Taye Diggs is all about the chocolate love.
And by that we mean his new children's book "Chocolate Me" (Feiwel & Friends, 2011), a book that the star of "Private Practice" hopes will help kids feel good about being unique.
We caught up with the star of movies such as "How Stella Got Her Groove Back" and "The Best Man" at his West Coast home -- which he shares with son Walker and wife Idina Menzel ("Glee," "Wicked") -- for a quick Q & A:
Question: The book, "Chocolate Me," is based on a poem you wrote back in college, right?
Answer: Yeah, you know when you're in college, that's the time when you tend to have periods where you are more reflective. One of my earliest memories of life was in this neighborhood (in Rochester, N.Y.) where I was the only black kid. There was another black kid named Reggie, two or three complexes away, but I was the only one in my complex. But it was a very limited time. We moved around a lot, so I got to experience a lot of neighborhoods. But I was 5 years old and this was the first time I had heard anyone's opinion about me a?" outside of my parents. It was the first time I accepted someone else view of myself.
Q: Did you have to change the poem much to turn it into a book?
A: It's very close to the original form. When we looked at it again and when we took it to the publishers, Feiwel and Friends, the thing that we all said was how much we love its simplicity.
Q: What made you think it would make a good children's book?

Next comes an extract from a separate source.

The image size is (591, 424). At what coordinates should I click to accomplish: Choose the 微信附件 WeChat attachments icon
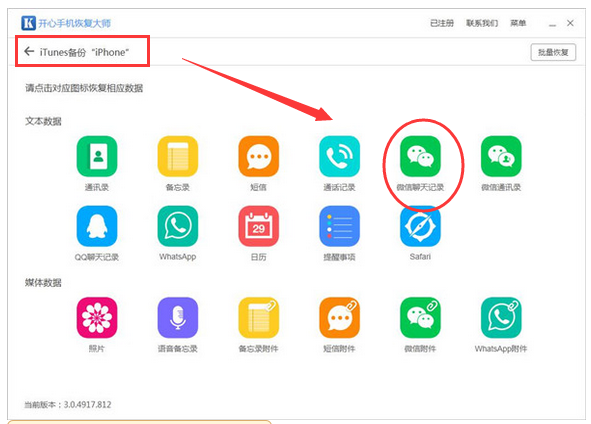pos(420,317)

A: I owe it all to my good friend Shane Evans. It was actually his idea to make the poem into a children's book. I wish I could take the credit, but I can't. I had forgotten I had even written it. But he remembered it from when were both in college. I went on to become an actor and he went on to become an established children's book illustrator. But I went back and dug it up and I agreed with him that it might be a great message that could resonate with people of all races, anyone who's felt like they were different.
Q: You say this time back in Rochester when you were five was brief, but it obviously made an impact. Was it because it was so painful or because it was so new to you?
A: I didn't think the white kids were so much negative as curious. I remember this one kid trying to rub the black off. He realized that the front of my hand was the same color as his. He found what was the same about us and then he turned my hand over to see what was different. He wanted to rub it off and make me more like him. It was the first time I actually felt different.
Q: And now you must be thinking about your son Walker as he's growing up, right?
A: Exactly. Of course I began to wonder: how are you dealing with this with your own child? Walker is only 2, but....
Q: Do you think racism will always be with us?
A: Unfortunately yes. As far as we've come and will continue to go it will always be an issue I think. It seems to be part of being human beings....we're weak. Part of what makes us human is that we always have to put someone else on the outside to make ourselves feel better.
Q: You have T-shirts, don't you?
A: The T-shirts, yeah, we thought it would be great if we could start a movement. I didn't really want to get bogged down in chocolate being African-American. We wanted to do a bunch of different flavors...so you get to express yourself and that sweetness inside.
Q: What's next for "Chocolate Me?"
A: This has been such a positive experience that Shane and I want to take it further. We want to start a production company and focus on young people and issues that are difficult to deal with. We want to turn it into our version of Walt Disney.